For now, Putin’s and Lukashenko’s true intentions remain shrouded in mystery. Few are willing to accept their denials, even given the record, but it is still too early to identify specific preparations for a major new offensive from the north.

For his part, for Putin to force Belarus into the war would be a desperate gamble that could easily backfire. He has already suffered catastrophic losses in Ukraine and cannot afford another humiliating military defeat.

Furthermore, as Igor Girkin, the Russian ultranationalist who has become one of the strongest critics of the Kremlin, also affirms, there is a risk that Belarusian troops, if engaged in warfare, will end up opening fire against the Russians instead of the Ukrainians.

However, with his invasion plans rapidly unraveling and his options shrinking ever more, Putin may decide that even this is worth the risk.

diplomatic strategy

The Russian military escalation strategy relies on the diplomatic one already underway. In a Dec. 27 interview with Russia’s state news agency TASS, Lavrov said the Kremlin would continue to pursue a military solution to the war until the Ukrainian government essentially capitulated to Russia’s demands.

Among other things, Lavrov stated that Ukraine and the West are “well aware of Russia’s proposals on demilitarization and denazification” of Ukrainian-controlled territory and that the Russian military will resolve the issue by force if Kyiv ” and its Western masters” will refuse to accept such proposals.

Lavrov added that Ukraine and the United States must recognize Russia’s control of the annexed regions of Luhansk, Donetsk, Zaporizhzhia and Kherson, although a large part of these regions, as we have seen, are not yet controlled by Moscow and that this position represents a dead end for any realistic possible peace negotiations.
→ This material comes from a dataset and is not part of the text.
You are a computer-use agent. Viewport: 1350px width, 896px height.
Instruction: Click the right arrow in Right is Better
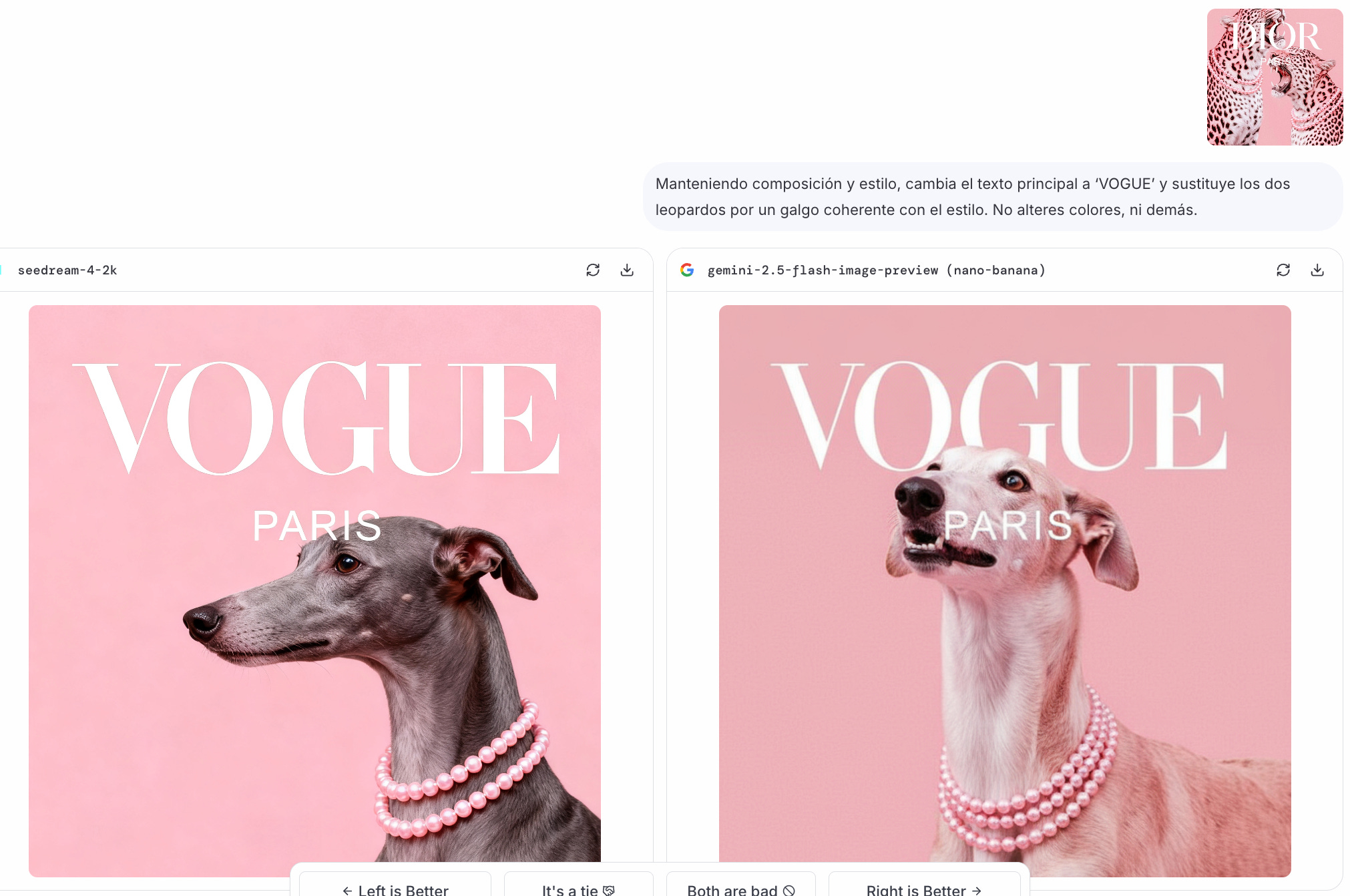coord(977,890)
Lavrov’s call for a military solution to the war in Ukraine that meets Russia’s original war aims follows President Putin’s deliberately vague statements, who instead declared that Russia was open to negotiations on December 25, although he did not formulate any specific plan.

With its strategy of false openings to dialogue, the Kremlin essentially intends to continue to concentrate his grievances against the West and to ignore as much as possible Ukraine as a sovereign entity capable of autonomously deciding its own future.

This serves Putin in part to support the ongoing information war to paint the current operation as a “war against the West” and to exploit the latter’s “fatigue” and push him to offer preemptive concessions and put pressure on the ‘Ukraine to negotiate on terms favorable to Moscow.

Moreover, it is highly probable that the Kremlin is not interested in serious negotiations that will produce a definitive solution to the war in Ukrainegiven his weakened position on the field and the distance from obtaining the set goals.

The intent, rather, would be to obtain a temporary cessation of hostilities which would allow the Armed Forces to be replenished for further offensive campaigns against Ukraine. Also for this reason we should not have too many illusions and indeed we should prepare for a war that will almost certainly still last a long time.

Daniele Angrisani, 43 years old. Always passionate about international politics, especially the United States and Russia.

What are Putin’s next three moves to try and take over Ukraine?